• Exercise objective: Exclude every picture. Output verbatim the lines from the one containing "Click the back arrow icon in left sidebar" to the end of the data.

=== Extracted data ===

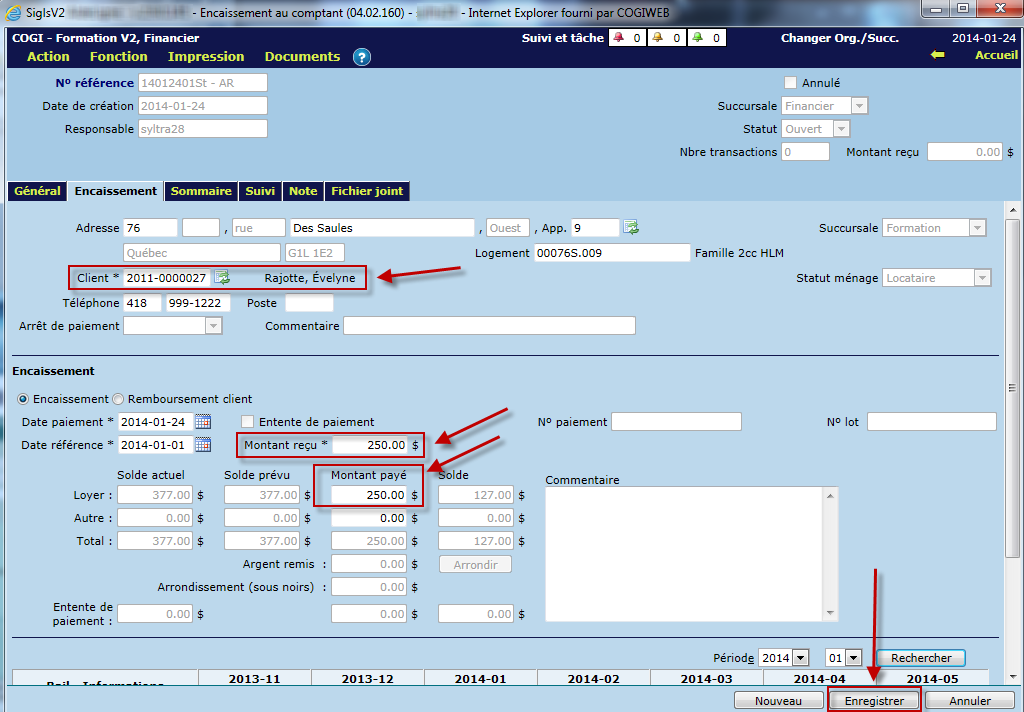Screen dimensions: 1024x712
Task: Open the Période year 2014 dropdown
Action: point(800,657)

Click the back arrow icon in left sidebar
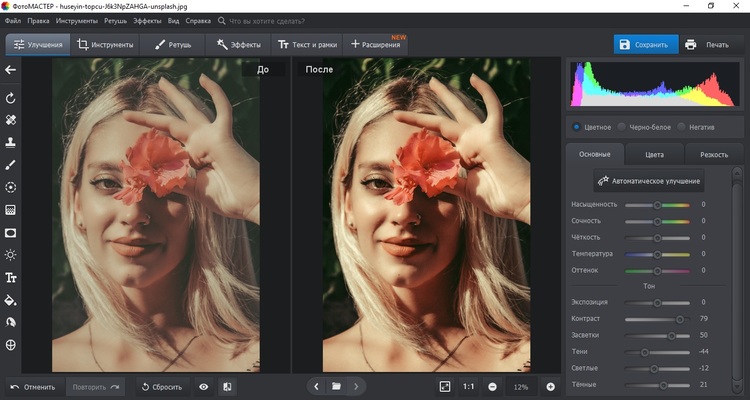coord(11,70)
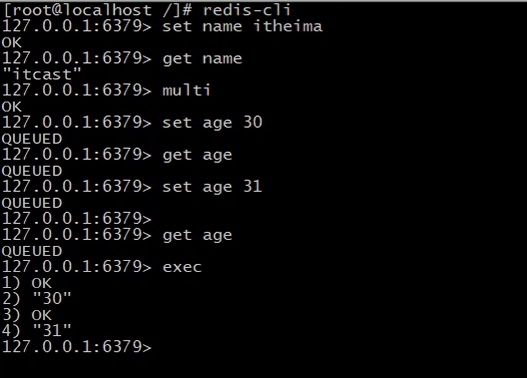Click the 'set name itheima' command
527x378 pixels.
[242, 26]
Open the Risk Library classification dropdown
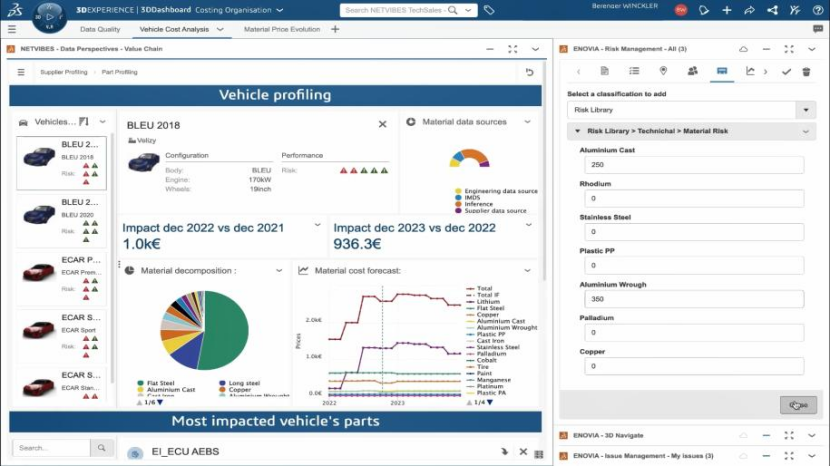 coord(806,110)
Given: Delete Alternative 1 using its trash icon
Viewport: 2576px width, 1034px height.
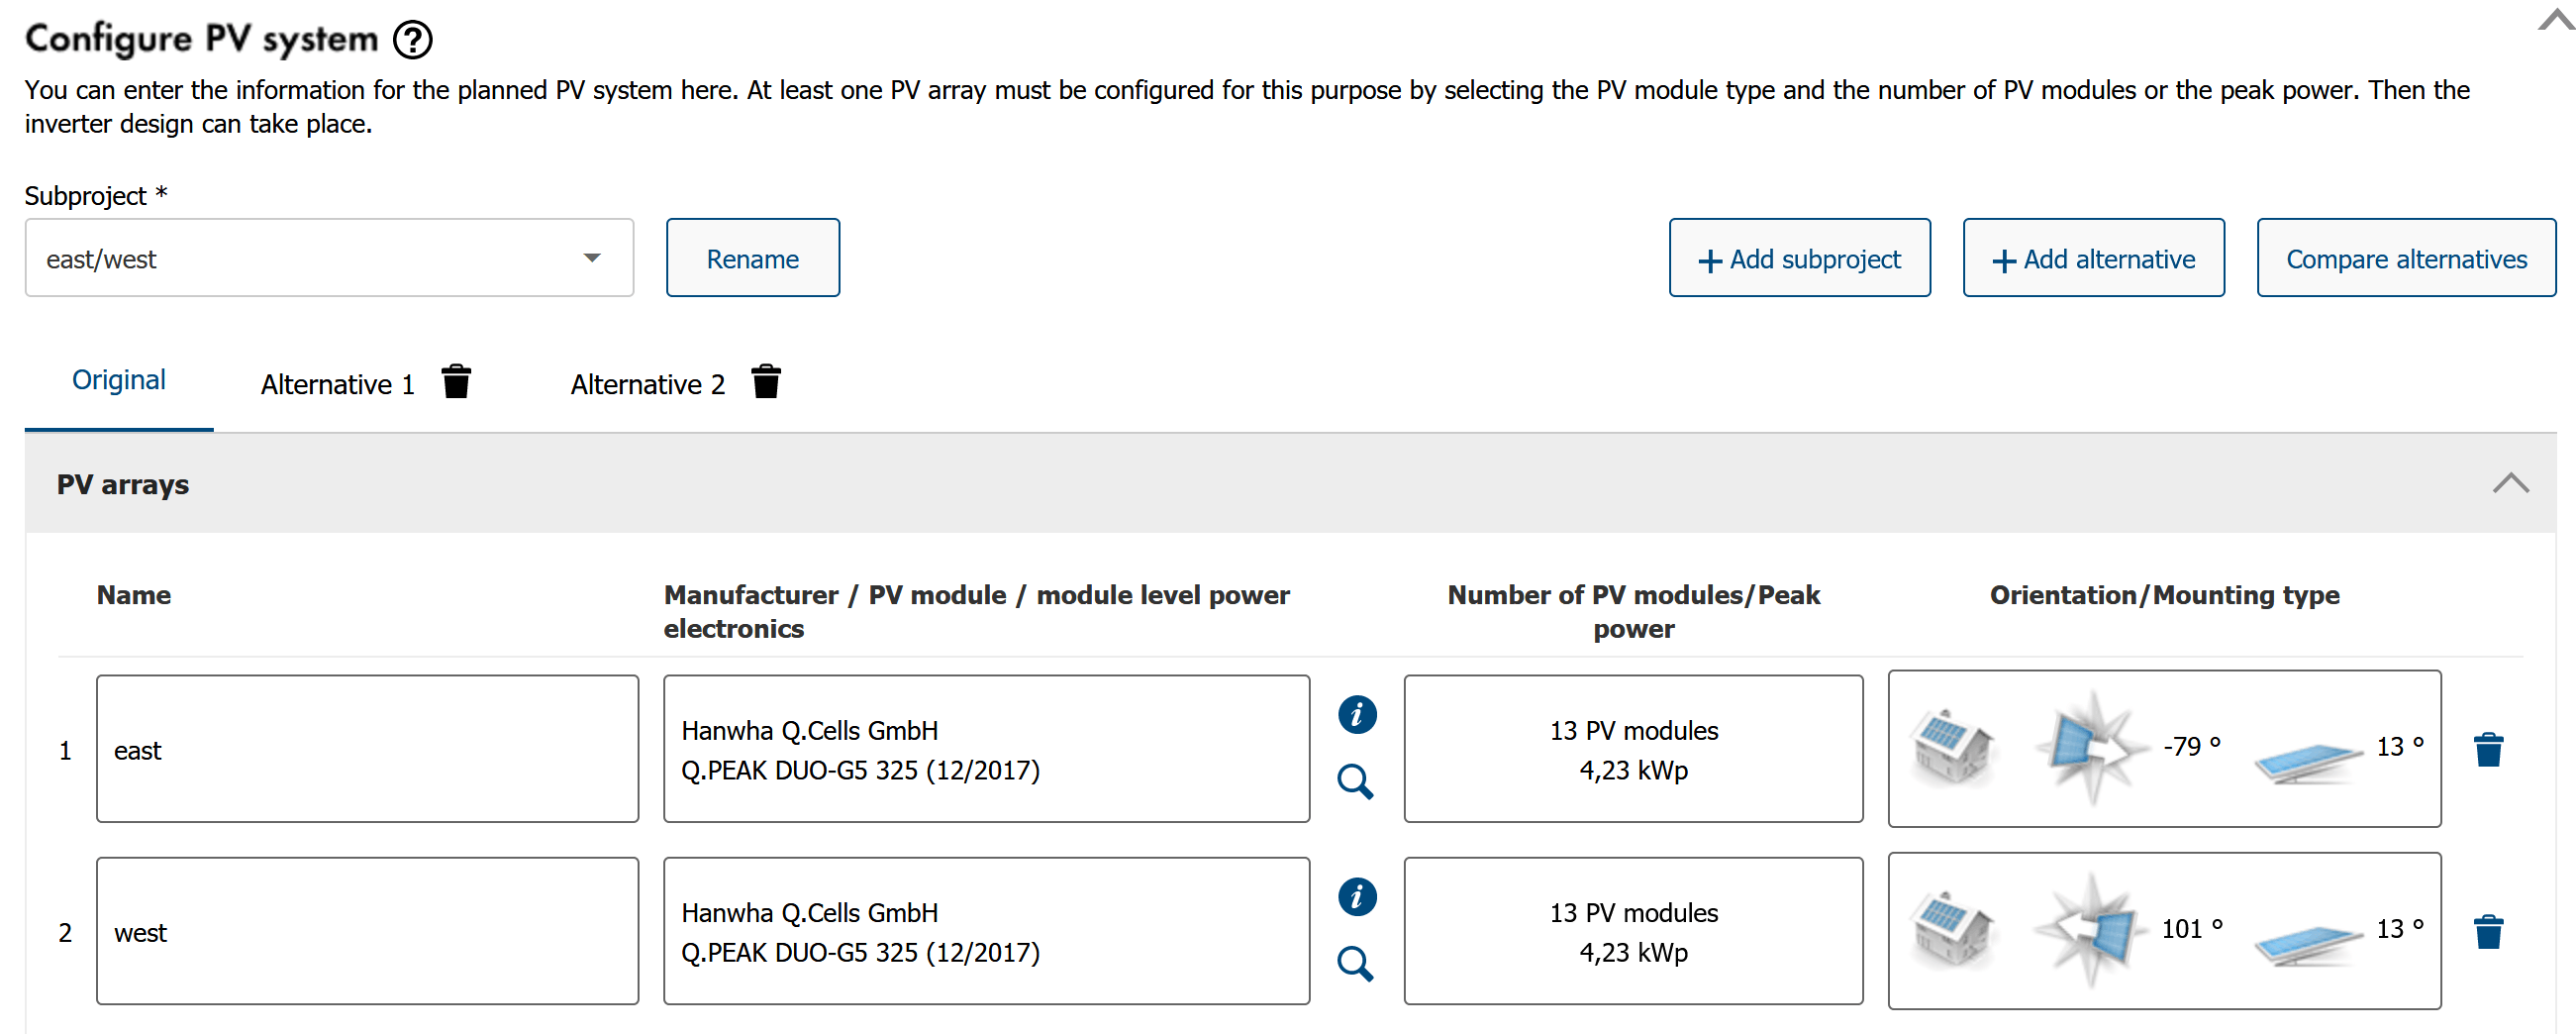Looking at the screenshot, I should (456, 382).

===

• Solution:
Click the back arrow icon in left sidebar
coord(11,70)
Click the 'set name itheima' command
527x378 pixels.
[242, 26]
Open the Risk Library classification dropdown
 coord(806,110)
Given: Delete Alternative 1 using its trash icon
Viewport: 2576px width, 1034px height.
Looking at the screenshot, I should (456, 382).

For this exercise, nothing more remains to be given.